#### PAGE EXCERPT:
Samsung has agreed to remove claims that rival Apple infringed standard-essential patents (SEPs) it owns ahead of the latest lawsuit between the companies.
As part of the agreement, South-Korea based Samsung will remove its claims relating to three patents it accused its Californian rival of infringing. While Apple is suing Samsung in the case, Samsung has filed counterclaims.
According to a document filed at the US District Court for the Northern District of California on March 7, the decision was taken because the companies “wish to further narrow and streamline the trial in this matter to avoid overburdening the jury and the court.”
SEPs are patents that are essential to the application of industry standards. Companies that label their patents SEPs are required to licence them at fair, reasonable and non-discriminatory (FRAND) rates.
Apple has also removed its claims that Samsung abused that requirement.
“In light of Samsung’s dismissals, and because Samsung is no longer asserting in this case any claim of any declared standard-essential patent, Apple agrees to dismiss without prejudice its defences to the claims,” the document says.
As a result, Samsung will now assert two non-standard-essential patents, US numbers 6,226,449 and 5,579,239.
The case is due to begin on March 31.

#### WORK TO COMPLETE:
Edit the Samsung–Apple patent article between "As part of the" and "has filed counterclaims.", inclusive, so that "US rival" takes the place of "Californian rival".

#### DATA SHOWN:

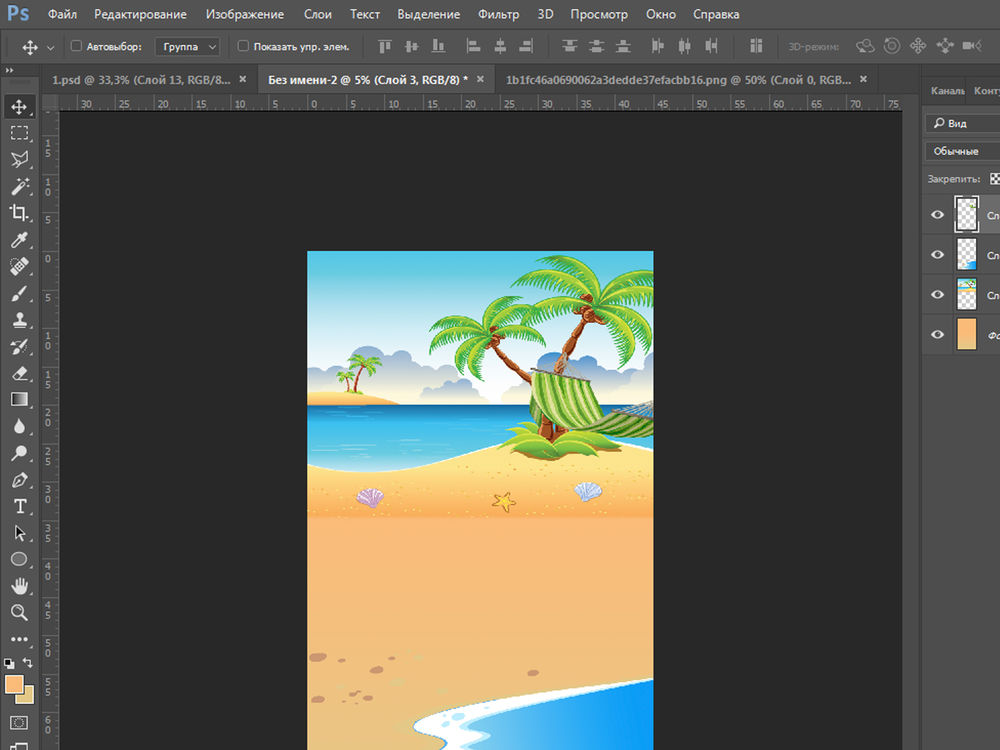Open the Фильтр menu

tap(498, 15)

#### ANSWER:
As part of the agreement, South-Korea based Samsung will remove its claims relating to three patents it accused its US rival of infringing. While Apple is suing Samsung in the case, Samsung has filed counterclaims.